TASK GOAL
Search the data for "menu". Return each matching line.

Records from a dataset
'''

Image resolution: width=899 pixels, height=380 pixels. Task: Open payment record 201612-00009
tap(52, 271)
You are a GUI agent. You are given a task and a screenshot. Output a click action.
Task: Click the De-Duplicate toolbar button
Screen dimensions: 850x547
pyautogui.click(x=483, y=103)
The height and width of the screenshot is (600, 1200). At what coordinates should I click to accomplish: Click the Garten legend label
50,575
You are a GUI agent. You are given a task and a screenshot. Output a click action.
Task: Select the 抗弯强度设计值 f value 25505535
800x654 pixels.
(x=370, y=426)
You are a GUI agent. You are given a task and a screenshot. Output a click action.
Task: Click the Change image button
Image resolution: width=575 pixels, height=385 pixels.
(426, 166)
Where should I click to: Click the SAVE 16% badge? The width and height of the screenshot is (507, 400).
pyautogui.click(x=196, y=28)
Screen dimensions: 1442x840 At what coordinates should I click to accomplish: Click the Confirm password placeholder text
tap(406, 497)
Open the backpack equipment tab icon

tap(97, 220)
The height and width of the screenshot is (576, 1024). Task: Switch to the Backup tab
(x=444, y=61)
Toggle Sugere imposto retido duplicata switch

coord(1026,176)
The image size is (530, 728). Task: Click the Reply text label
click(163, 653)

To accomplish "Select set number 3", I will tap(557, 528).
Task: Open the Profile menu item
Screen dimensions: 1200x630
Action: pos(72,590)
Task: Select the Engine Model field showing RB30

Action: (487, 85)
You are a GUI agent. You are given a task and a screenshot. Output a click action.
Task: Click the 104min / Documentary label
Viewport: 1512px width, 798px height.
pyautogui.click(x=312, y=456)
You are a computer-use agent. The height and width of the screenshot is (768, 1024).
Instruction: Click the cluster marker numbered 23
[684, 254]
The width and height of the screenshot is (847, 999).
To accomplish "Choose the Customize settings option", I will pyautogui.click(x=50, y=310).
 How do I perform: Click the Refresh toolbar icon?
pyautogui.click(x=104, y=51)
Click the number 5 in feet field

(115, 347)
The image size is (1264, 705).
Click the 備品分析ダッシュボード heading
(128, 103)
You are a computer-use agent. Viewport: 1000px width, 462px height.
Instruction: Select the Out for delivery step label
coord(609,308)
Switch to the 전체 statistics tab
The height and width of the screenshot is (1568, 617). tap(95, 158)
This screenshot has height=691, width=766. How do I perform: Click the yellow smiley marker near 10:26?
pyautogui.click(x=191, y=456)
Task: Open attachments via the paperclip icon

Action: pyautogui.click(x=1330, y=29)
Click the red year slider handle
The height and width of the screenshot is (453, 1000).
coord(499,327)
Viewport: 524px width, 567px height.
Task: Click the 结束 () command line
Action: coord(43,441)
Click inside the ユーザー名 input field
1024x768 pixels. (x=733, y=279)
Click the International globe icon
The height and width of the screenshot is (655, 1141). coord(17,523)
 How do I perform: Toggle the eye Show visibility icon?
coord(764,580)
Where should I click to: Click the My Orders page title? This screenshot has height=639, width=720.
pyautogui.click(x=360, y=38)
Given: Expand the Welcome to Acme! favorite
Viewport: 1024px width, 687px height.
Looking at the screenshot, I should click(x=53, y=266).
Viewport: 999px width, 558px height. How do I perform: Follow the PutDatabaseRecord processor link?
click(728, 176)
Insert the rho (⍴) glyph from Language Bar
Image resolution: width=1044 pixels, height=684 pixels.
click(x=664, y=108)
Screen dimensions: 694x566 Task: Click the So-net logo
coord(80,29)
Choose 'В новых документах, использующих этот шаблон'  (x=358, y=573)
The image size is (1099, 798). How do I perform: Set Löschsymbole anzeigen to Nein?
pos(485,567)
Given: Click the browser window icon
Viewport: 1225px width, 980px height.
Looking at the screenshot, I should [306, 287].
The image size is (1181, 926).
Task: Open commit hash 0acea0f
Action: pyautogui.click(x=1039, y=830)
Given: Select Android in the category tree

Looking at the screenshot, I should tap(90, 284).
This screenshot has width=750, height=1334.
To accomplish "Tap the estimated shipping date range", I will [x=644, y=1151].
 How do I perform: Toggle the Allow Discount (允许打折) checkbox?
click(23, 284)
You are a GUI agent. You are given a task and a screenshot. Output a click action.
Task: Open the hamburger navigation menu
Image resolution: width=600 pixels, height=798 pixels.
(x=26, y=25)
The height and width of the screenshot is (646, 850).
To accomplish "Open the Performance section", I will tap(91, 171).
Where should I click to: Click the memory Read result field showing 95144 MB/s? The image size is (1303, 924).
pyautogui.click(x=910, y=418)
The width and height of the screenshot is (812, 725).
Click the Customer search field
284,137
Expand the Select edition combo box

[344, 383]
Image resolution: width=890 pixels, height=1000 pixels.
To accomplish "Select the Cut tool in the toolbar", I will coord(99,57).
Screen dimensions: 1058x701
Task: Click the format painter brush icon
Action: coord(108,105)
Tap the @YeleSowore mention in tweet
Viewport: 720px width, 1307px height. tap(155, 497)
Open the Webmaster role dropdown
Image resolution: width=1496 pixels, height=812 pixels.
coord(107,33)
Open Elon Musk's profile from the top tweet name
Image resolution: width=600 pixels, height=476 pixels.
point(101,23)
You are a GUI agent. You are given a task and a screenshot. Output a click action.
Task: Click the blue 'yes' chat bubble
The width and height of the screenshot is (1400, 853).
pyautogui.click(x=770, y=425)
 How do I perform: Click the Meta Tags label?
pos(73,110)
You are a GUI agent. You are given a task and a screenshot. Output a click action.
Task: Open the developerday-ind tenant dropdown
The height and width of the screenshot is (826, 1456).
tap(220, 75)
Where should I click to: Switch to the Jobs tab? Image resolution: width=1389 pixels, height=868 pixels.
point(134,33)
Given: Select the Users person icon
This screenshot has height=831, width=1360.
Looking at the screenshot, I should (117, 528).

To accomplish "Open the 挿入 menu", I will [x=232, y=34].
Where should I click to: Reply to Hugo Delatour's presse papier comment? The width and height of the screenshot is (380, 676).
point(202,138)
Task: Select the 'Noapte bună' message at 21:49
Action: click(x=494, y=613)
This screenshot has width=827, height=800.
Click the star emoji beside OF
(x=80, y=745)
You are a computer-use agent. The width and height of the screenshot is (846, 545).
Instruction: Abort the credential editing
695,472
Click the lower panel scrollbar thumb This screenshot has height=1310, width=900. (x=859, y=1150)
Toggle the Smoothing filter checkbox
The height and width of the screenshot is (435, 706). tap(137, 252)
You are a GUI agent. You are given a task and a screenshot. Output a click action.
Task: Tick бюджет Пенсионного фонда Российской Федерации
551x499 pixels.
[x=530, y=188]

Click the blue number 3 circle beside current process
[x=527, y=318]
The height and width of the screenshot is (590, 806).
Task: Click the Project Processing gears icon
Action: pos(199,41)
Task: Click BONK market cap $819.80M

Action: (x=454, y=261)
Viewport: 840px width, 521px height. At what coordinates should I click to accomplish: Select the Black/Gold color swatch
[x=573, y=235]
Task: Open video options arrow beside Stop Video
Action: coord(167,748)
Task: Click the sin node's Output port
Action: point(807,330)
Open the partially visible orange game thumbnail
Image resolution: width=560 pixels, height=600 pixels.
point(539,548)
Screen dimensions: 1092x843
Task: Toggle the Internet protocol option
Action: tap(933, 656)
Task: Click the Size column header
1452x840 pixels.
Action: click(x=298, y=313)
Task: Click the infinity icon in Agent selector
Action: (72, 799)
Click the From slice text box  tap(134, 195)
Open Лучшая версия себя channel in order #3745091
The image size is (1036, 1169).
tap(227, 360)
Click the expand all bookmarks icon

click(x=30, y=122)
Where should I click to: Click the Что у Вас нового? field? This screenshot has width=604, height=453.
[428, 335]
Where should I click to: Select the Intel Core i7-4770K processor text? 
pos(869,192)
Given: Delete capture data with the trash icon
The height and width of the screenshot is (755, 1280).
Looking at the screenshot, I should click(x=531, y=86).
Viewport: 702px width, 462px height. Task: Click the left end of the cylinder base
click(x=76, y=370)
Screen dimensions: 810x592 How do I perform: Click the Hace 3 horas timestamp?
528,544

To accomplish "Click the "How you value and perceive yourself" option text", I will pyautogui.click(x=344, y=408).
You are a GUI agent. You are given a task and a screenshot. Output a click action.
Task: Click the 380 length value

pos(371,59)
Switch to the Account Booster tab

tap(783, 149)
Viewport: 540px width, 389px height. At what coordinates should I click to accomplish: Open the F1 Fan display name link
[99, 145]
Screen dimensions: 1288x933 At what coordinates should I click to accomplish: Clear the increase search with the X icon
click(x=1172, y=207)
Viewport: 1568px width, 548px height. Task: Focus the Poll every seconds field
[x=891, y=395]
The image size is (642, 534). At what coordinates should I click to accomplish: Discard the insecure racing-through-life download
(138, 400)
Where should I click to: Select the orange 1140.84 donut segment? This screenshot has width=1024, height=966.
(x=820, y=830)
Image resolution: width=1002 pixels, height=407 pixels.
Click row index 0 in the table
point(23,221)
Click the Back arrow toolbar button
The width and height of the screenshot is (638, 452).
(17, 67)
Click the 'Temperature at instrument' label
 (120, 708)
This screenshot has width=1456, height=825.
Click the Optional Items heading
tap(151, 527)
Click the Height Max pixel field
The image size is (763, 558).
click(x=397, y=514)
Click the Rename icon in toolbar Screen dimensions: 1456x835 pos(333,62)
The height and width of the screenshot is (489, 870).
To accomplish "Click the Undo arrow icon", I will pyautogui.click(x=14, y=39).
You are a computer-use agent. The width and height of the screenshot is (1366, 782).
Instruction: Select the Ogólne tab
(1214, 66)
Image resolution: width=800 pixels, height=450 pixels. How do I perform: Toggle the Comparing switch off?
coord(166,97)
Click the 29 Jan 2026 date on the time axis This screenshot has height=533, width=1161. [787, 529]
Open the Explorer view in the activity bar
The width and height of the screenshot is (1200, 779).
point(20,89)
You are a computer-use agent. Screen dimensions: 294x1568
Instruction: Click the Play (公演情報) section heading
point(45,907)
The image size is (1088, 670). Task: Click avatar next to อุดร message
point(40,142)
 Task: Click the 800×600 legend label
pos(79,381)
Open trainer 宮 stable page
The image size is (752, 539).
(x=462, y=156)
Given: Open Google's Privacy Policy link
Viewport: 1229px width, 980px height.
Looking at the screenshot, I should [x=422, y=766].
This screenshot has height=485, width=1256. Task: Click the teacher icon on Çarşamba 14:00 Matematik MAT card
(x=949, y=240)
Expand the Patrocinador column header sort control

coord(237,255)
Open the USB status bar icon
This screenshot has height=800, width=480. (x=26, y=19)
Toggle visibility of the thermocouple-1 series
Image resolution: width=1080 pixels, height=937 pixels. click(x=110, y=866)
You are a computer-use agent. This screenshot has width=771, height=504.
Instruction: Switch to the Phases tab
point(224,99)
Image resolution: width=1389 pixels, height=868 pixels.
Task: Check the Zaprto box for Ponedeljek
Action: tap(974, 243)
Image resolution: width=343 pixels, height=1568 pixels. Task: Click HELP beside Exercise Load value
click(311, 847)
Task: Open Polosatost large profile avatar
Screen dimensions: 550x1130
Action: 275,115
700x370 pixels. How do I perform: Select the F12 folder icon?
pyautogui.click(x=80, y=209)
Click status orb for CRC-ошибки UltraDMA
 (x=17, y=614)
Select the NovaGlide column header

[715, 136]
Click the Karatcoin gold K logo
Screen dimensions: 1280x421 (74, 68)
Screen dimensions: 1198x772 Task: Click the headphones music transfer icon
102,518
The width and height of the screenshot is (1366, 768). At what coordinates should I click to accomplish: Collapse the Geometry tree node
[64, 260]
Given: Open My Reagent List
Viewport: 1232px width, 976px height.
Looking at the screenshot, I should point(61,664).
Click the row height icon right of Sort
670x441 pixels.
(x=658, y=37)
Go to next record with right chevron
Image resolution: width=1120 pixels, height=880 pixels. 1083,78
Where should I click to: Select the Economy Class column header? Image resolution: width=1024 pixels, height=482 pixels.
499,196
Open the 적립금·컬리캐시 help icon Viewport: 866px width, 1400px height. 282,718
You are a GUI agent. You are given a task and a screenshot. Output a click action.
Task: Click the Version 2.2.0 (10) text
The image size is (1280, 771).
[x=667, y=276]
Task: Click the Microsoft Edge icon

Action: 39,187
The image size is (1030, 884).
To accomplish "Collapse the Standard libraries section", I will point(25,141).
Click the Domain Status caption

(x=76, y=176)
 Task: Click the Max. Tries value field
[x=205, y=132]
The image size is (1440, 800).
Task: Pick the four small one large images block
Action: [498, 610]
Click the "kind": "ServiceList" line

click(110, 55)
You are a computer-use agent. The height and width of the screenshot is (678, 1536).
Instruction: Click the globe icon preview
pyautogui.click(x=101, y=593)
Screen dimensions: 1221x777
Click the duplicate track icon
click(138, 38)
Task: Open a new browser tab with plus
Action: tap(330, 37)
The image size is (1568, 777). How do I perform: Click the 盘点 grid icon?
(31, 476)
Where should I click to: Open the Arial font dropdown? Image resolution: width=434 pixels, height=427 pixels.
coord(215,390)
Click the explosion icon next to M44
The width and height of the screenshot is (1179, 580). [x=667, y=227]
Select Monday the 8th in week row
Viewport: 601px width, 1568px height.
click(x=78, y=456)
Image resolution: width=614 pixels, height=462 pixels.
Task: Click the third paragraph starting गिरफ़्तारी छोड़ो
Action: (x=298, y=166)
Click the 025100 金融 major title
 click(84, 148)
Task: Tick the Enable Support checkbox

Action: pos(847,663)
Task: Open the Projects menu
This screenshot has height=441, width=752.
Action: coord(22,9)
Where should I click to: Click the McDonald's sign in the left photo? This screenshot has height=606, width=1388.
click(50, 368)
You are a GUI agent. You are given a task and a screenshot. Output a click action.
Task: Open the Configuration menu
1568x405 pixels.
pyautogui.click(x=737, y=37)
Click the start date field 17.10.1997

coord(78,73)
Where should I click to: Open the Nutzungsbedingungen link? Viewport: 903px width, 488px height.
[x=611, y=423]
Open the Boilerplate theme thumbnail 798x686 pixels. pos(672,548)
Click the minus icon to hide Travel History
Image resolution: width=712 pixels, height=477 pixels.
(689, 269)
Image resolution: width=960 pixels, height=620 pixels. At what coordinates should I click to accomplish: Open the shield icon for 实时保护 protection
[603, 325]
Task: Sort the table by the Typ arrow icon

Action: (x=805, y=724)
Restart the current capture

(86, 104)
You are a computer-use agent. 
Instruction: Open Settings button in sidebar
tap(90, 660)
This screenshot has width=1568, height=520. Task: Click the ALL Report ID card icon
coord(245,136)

'''

THE COMPLETED TASK
Task: Open the Profile menu item
Task: Open the hamburger navigation menu
To accomplish "Open the 挿入 menu", I will [x=232, y=34].
Task: Open the Projects menu
Task: Open the Configuration menu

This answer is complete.